Logo Header Antaranews Sumbar

Pemkab Padang Pariaman agendakan wisata olahraga Pacu Kudo 2026

Sabtu, 28 Februari 2026 12:20 WIB
Image Print
Seorang anak antusias melihat kuda dibawa sebelum diberlomba pada ajang Pacu Kudo yang dilaksanakan oleh Pemerintah Kabupaten Padang Pariaman, Sumbar di Kecamatan VII Koto Sungai Sariak pada 5 sampai 6 April 2025. ANTARA/Aadiaat M. S. 

Parik Malintang (ANTARA) - Pemerintah Kabupaten (Pemkab) Padang Pariaman, Sumatera Barat menjadwalkan perhelatan budaya, wisata, dan olahraga tradisional tahunan Pacu Kudo 2026 pada 28 sampai 29 Maret 2026 di gelanggang Pacuan Kuda Duku Banyak, Kecamatan VII Koto.

“Pacu Kudo bukan hanya olahraga tradisional, tetapi juga identitas budaya kita. Melalui event (kegiatan) ini, kita ingin menghadirkan kebersamaan, menjaga tradisi, sekaligus memberi dampak ekonomi bagi masyarakat,” kata Bupati Padang Pariaman John Kenedy Azis di Parik Malintang, Sabtu.

Ia mengatakan Pacu Kudo bukan sekadar ajang olahraga tradisional tetapi juga momentum pelestarian budaya sekaligus kegiatan wisata yang dapat mendatangkan ribuan wisatawan sehingga menjadi penggerak ekonomi masyarakat.

Bupati juga menyatakan optimismenya bahwa Pacu Kudo 2026 akan kembali menjadi primadona wisata budaya yang memperkuat corak tradisi daerah karena kegiatan ini selalu dinantikan tidak saja warga kabupaten tersebut namun juga wisatawan dan perantau.
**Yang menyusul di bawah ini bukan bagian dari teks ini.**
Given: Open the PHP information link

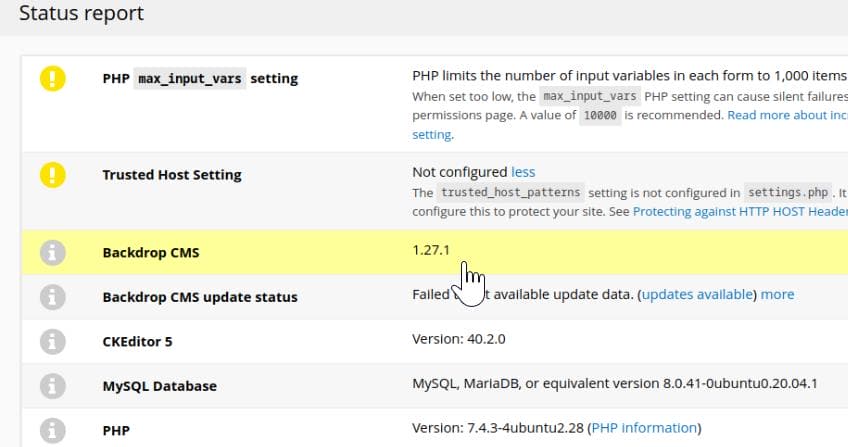Looking at the screenshot, I should click(644, 428).
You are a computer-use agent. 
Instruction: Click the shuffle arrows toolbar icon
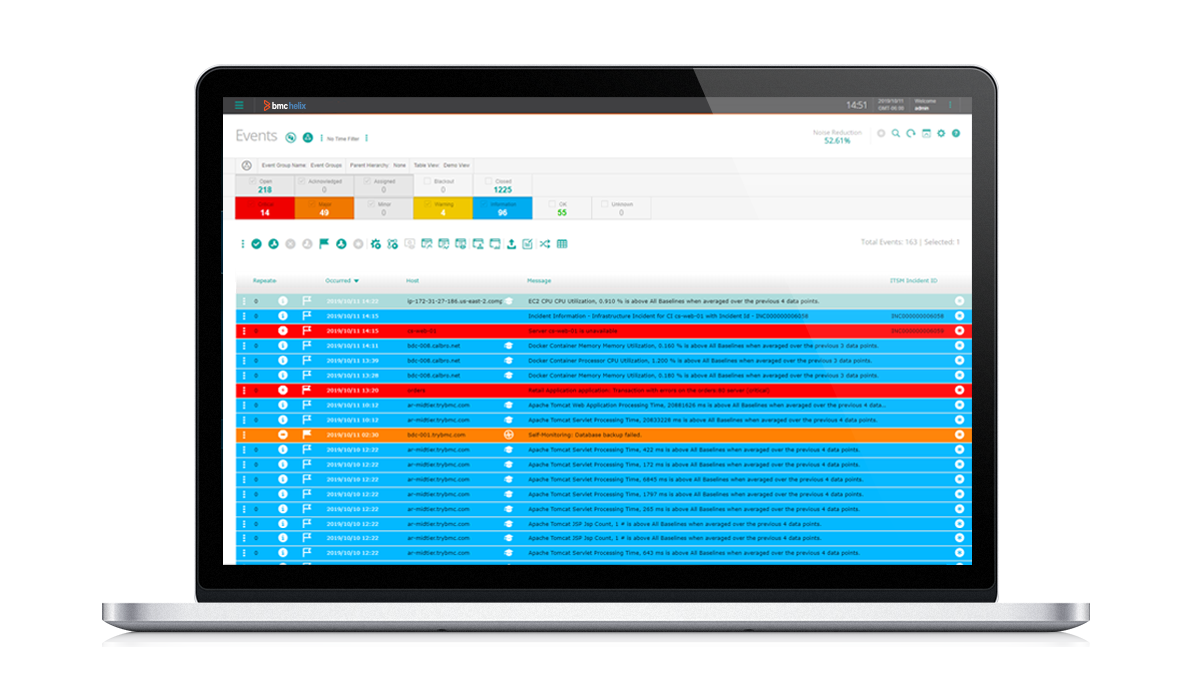(x=545, y=243)
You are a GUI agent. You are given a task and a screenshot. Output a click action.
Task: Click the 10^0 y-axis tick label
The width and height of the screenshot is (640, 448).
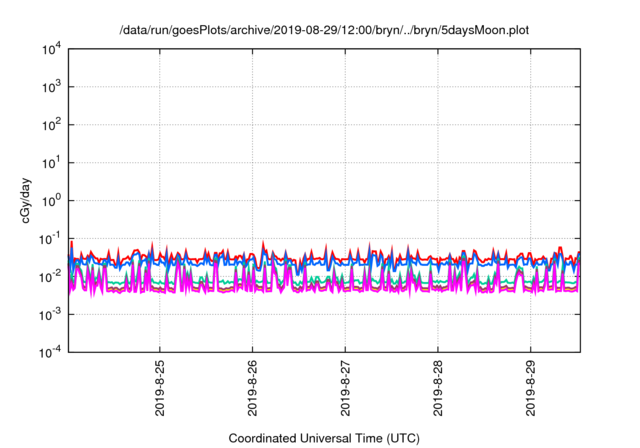52,200
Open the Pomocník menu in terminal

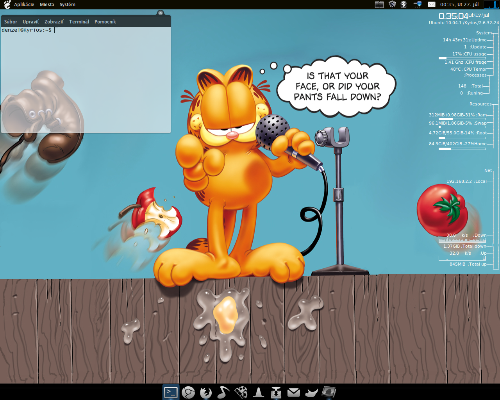pos(105,22)
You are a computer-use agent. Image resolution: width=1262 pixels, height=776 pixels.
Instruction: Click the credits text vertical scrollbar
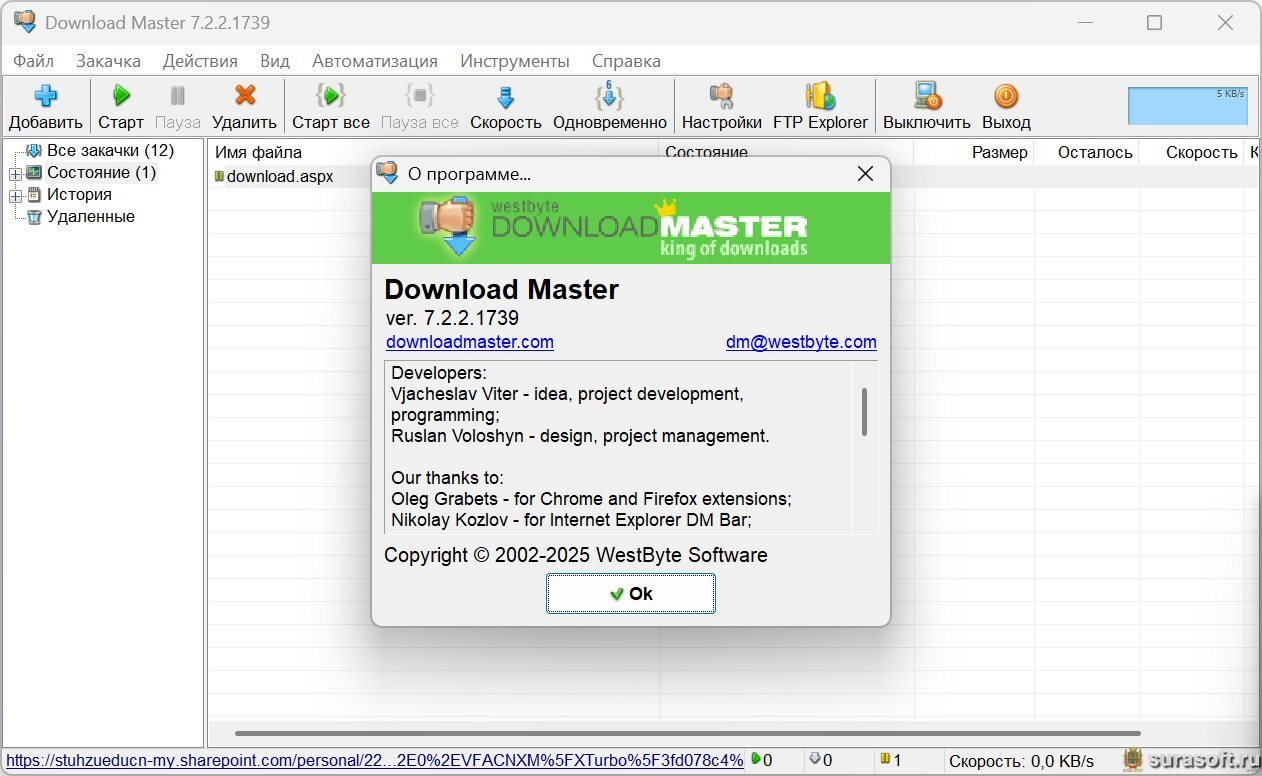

Untuk melancarkan kegiatan yang dilaksanakan pada momentum Lebaran 2026 tersebut, lanjutnya Pemkab Padang Pariaman telah melaksanakan pembentukan kepanitian, koordinasi dengan sponsor, hingga gotong royong pembersihan gelanggang yang diikuti perangkat daerah dan ASN.

Pemerintah setempat pun juga terus melakukan promosi kepada masyarakat luas serta sosialisasi kepada warga sekitar lokasi kegiatan guna memastikan pelaksanaan kegiatan berjalan tertib dan sukses.

“Kami mengundang seluruh masyarakat, urang 'awak' di kampung maupun di rantau, mari pulang dan ramaikan Pacu Kudo 2026. Jadikan ini hiburan rakyat sekaligus kebanggaan budaya Padang Pariaman,” tambahnya.

Sebelum pelaksanaan pacuan kuda, lanjutnya daerah itu melaksanakan Alek Nagari selama empat hari mulai dari 24 sampai 26 Maret 2026. Pada kegiatan budaya tersebut ditampilkan berbagai kesenian tradisional Minangkabau di antaranya indang, silek, ulu ambek, gandang tasa, serta pertunjukan budaya lainnya sebagai bentuk pelestarian adat dan tradisi lokal.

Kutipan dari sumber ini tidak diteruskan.